The Supreme Court’s conclusion that the opinion of the plaintiffs’ experts lacked an adequate foundation rested largely on its findings that the evidence presented at the Frye hearing established that perinatal ischemia or hypoxia is the overwhelming cause of PVL and that the testimony of the plaintiffs’ experts did not eliminate other “more likely possible causes” of Lugo’s PVL. In relying upon such reasoning, the Supreme Court, in effect, rendered an assessment as to the ultimate merit of the opinion testimony of the plaintiffs’ experts (see People v Wesley, 83 NY2d at 425). Clearly, numerous factual disagreements between the parties’ experts were highlighted at the Frye hearing, including, but not limited to, the specific appearance of Lugo’s brain MRI abnormalities and their cause. However, these factual disagreements go to the weight to be accorded to the testimony of the plaintiffs’ experts by the trier of fact, and not the admissibility of such testimony (see Jackson v Nutmeg Tech., Inc., 43 AD3d at 602).
Summary Judgment
Finally, in light of our determination that the theory of causation espoused by the plaintiffs’ experts is admissible at trial, we conclude that the Supreme Court improperly granted that *64branch of the defendant’s motion which was for summary judgment dismissing the complaint. Briefly, although the defendant’s expert submissions established, prima facie, that Lugo’s brain damage was not caused by his episode of neonatal hypoglycemia, the plaintiffs, in opposition, raised a triable issue of fact on this point through the submission of admissible expert opinion evidence (see generally Alvarez v Prospect Hosp., 68 NY2d 320, 324 [1986]; Zuckerman v City of New York, 49 NY2d 557, 562 [1980]). Thus, under the particular circumstances of this case, the Supreme Court should have denied that branch of the defendant’s motion which was for summary judgment dismissing the complaint.

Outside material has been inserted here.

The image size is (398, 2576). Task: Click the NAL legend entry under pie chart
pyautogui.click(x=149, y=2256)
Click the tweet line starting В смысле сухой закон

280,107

The appeal from the intermediate order must be dismissed because the right of direct appeal therefrom terminated with the entry of judgment in the action (see Matter of Aho, 39 NY2d 241, 248 [1976]). The issues raised on the appeal from the order are brought up for review and have been considered on the appeal from the judgment (see CPLR 5501 [a] [1]).
Accordingly, the judgment is reversed, on the law, that branch of the defendant’s motion which was for summary judgment dismissing the complaint is denied, and the order is modified accordingly.
Rivera, J.E, Florio and Lott, JJ., concur.
Ordered that the appeal from the order is dismissed; and it is further,
Ordered that the judgment is reversed, on the law, that branch of the defendant’s motion which was for summary judgment dismissing the complaint is denied, and the order is modified accordingly; and it is further,
Ordered that one bill of costs is awarded to the appellants.